======== Exercise material ========

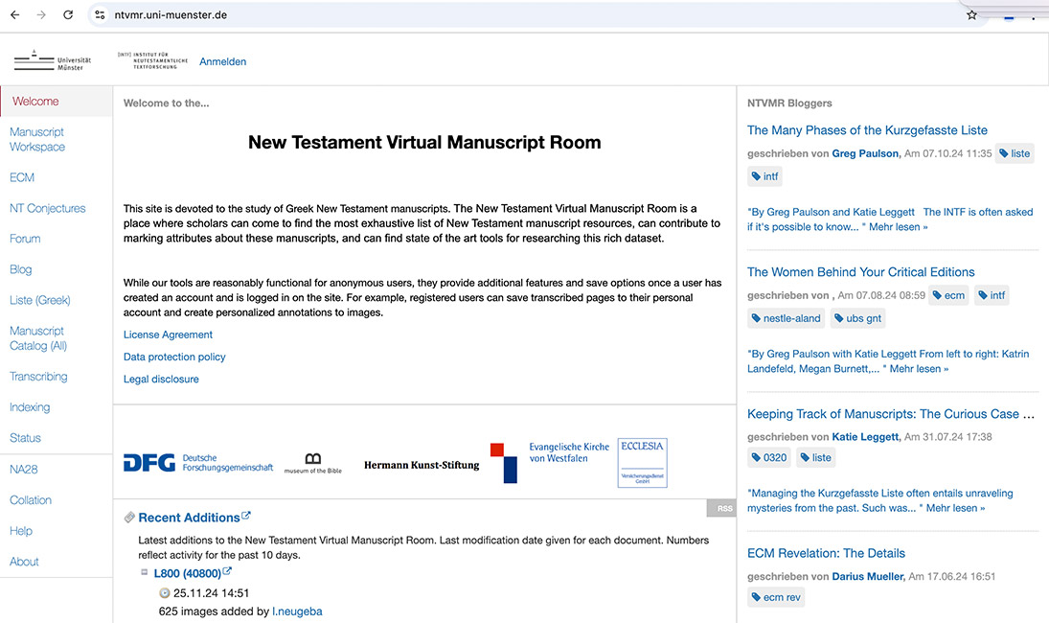Open the Transcribing sidebar item
1049x623 pixels.
pos(38,376)
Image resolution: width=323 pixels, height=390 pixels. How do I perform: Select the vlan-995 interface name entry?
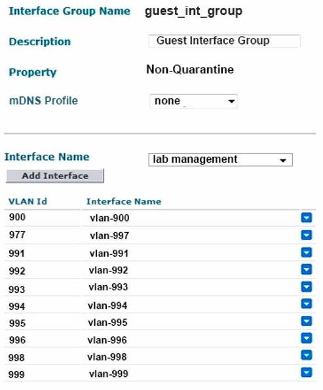[107, 322]
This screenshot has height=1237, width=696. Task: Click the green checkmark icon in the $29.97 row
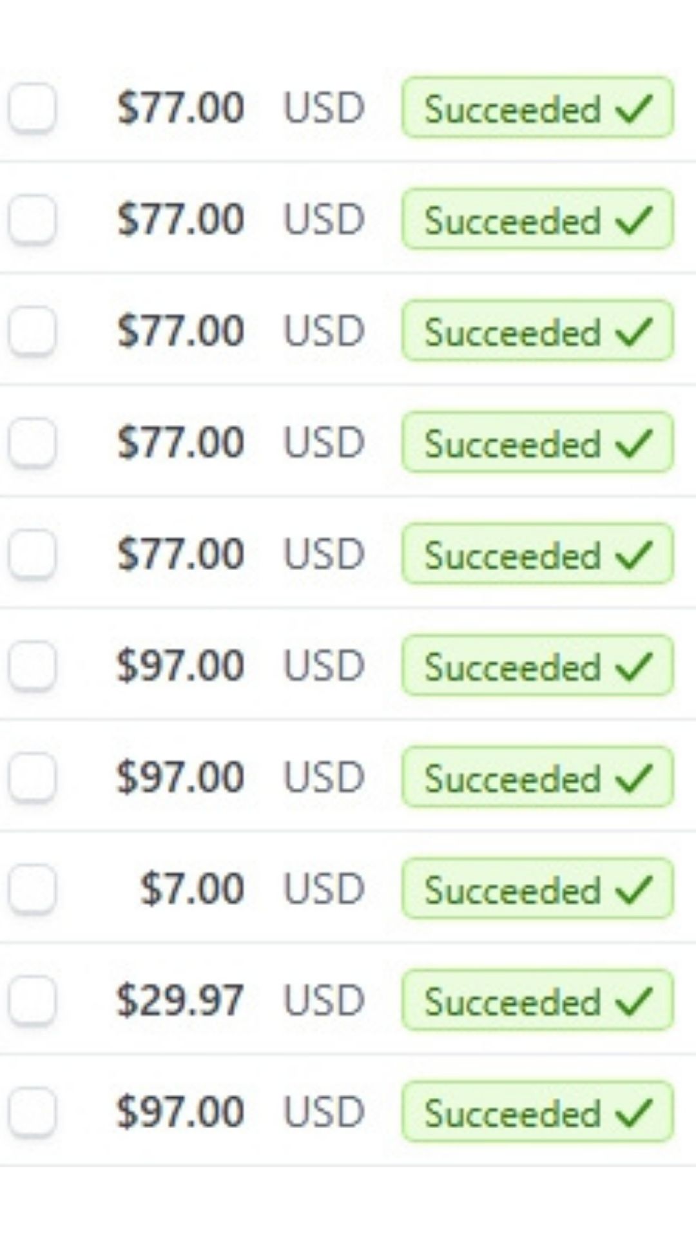point(634,1001)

========

Start with the line that holds "Image resolution: width=323" and retype each line through the last one in the data, exactly and without pictures.

Image resolution: width=323 pixels, height=390 pixels. How do I perform: Select the vlan-995 interface name entry?
[107, 322]
This screenshot has height=1237, width=696. Task: Click the green checkmark icon in the $29.97 row
point(634,1001)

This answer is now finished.